It is a common idea that technical breakdowns begin to occur in the 85-95% range and if you already have a very pronounced technical inefficiency (for example, Valgus Collapse [knees caving], or hips shooting back hard in the Squat) then it is very unlikely you'll even reach 95% of your true 1RM. In order to move the most amount of weight possible you need to have the most efficient technique for your body type, strength level as well as training experience.
Technical efficiency comes with lots of practice, over years of training and may come more naturally to some compared to others. If you truly want to become better at the 3 lifts then you need to dial in your technique. In most cases simply managing your volume, intensity and frequency can be a great first step to learning the lifts. If you're a beginner lifter (less than 2 years of experience) you can play around with a higher level of frequency, with your total weekly training volume spread out over 3-4 days, as well as a lower intensity so that you can really practice the movements, while also accumulating volume, but not missing reps due to percentage.
Also, one of the exercises I have my newer athletes do before ever getting under the bar is Kettlebell Squats, Belt Squats or Banded Kettlebell Squats. These are all excellent tools to teach the positioning for the Squat, while also reinforcing technique and accumulating a good amount of volume. This way you're allowing for the athlete to gain a training stimulus, but they aren't put in a compromising position that may cause them injury. In this type of scenario it's important to weigh the risk-reward benefits of such a new athlete.
Not only is it important to practice the lifts, but it's also important to find your deficiencies, as well as your technical errors and correct them. Wether it's a simple case of poor positioning, mobility, stability or improper breathing patterns, it is important to address it as early as possible. Below I'll link a few articles and videos on some of the most common technical inefficiencies and errors people make, plus how to correct them. If you don't see your technical issue or are unsure of something, please feel free to leave a comment in the comment section on Facebook.

## Task requirements
Rewrite the passage on lifting technique starting with "It is a common" and going on through "as training experience.", putting "Knee Valgus" in place of "Valgus Collapse".

## Given material
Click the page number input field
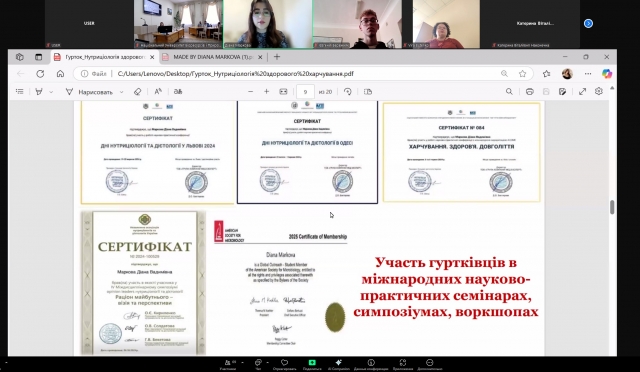The height and width of the screenshot is (372, 640). coord(305,92)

## Task solution
It is a common idea that technical breakdowns begin to occur in the 85-95% range and if you already have a very pronounced technical inefficiency (for example, Knee Valgus [knees caving], or hips shooting back hard in the Squat) then it is very unlikely you'll even reach 95% of your true 1RM. In order to move the most amount of weight possible you need to have the most efficient technique for your body type, strength level as well as training experience.